───── Quoted text
CS 150
Searching and Sorting
- What is an algorithm?
- detailed instructions for solving a problem
- method of steps to accomplish a task
- Examples
- cooking recipe
- finding the GCD of two numbers (look up Euclid's algorithm)
- sort a list of numbers
- find a route from one place to another (cars, packet routing, phone routing, ...)
- find the longest common substring between two strings
- add two numbers
- microchip wiring/design (VLSI)
- solving sudoku
- cryptography
- compression (file, audio, video)
- spell checking
- pagerank
- classify a web page
- ...
- Main parts to algorithm analysis
- developing algorithms that work
- making them faster
- analyzing/understanding the efficiency/runtime
- What questions might we want to ask/measure about an algorithm?
- how long does it take to run? How efficient is it?
- how much memory does it use?
- does it finish?
- is it right?
- how hard is it to code?
- Searching
Input: a list of elements, and a target element to look for
Output: is the target contained in the list?
- If so, possibly retrieve information stored with the element
- Examples:
1. look up a name in a phone book
2. find a street address in a phone book
- why is #2 more difficult?
- if list is unsorted, need to look at each element
- simple, but slow
- takes time proportional to length of list N
* LINEAR SEARCH
- look at each element until found or get to end of list
- runtime is O(N) ("big-Oh of N") on average (also worst-case)
- aka "linear"
- aka proportional to N
- if N doubles, runtime doubles
- can we do better?
- yes, if list is sorted
- strategy is similar to number guessing game
- I'm thinking of a number between 1 and 1000
- 500?
- too high
- 250?
- too low
- 375?
- too high
...
- each guess cuts search range in half
- only need k guesses for N = 2^k
- e.g., for N = 1000, need only 10 guesses (since 2^10 = 1024)
- in other words, if you keep cutting 1000 in half, it takes only 10 steps to reach 1
- 20 steps for 10^6 (one million)
- 30 steps for 10^9 (one billion)
* BINARY SEARCH
- (requires sorted list)
──────────
───── Data shown
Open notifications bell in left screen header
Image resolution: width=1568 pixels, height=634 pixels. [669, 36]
──────────
───── Data shown
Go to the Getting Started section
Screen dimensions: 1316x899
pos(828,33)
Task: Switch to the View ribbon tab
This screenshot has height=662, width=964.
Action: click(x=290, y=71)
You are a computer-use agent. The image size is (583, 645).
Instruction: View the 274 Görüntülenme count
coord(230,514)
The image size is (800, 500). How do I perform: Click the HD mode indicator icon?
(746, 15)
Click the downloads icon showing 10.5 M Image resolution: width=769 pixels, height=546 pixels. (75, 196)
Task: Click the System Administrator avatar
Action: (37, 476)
──────────
───── Data shown
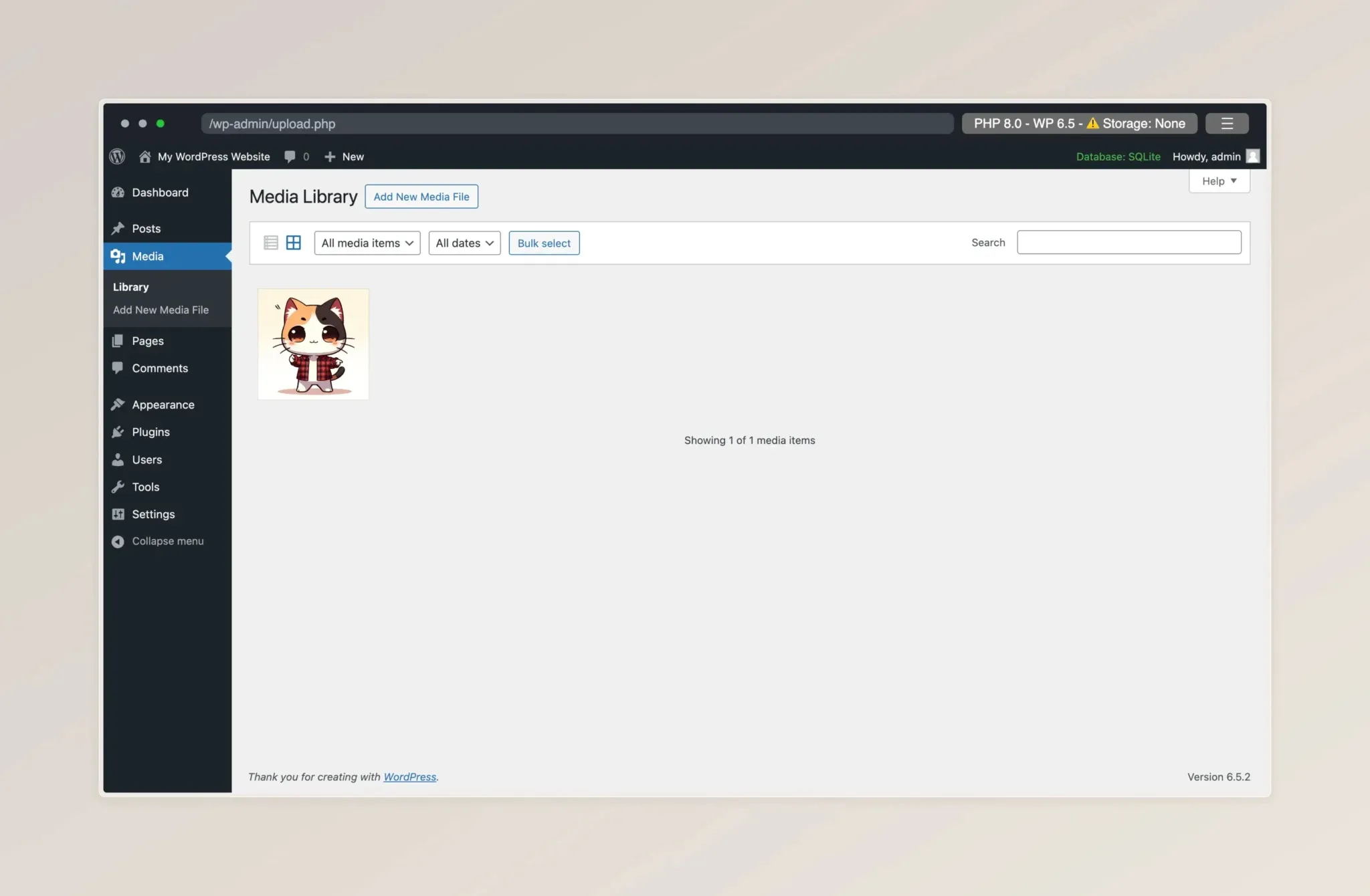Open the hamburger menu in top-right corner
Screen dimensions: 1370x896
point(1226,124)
──────────
Brief 1 -
Reproduce the part of the searching and sorting notes that opens with "- Main parts" and closes with "does it use?", swapping "memory" for "storage".
Brief 2 -
Gather every line of the records that contains the string "resolution".
The lecture notes and the records have nothing to do with each other.

Complete response 1 -
- Main parts to algorithm analysis
- developing algorithms that work
- making them faster
- analyzing/understanding the efficiency/runtime
- What questions might we want to ask/measure about an algorithm?
- how long does it take to run? How efficient is it?
- how much storage does it use?

Complete response 2 -
Image resolution: width=1568 pixels, height=634 pixels. [669, 36]
Click the downloads icon showing 10.5 M Image resolution: width=769 pixels, height=546 pixels. (75, 196)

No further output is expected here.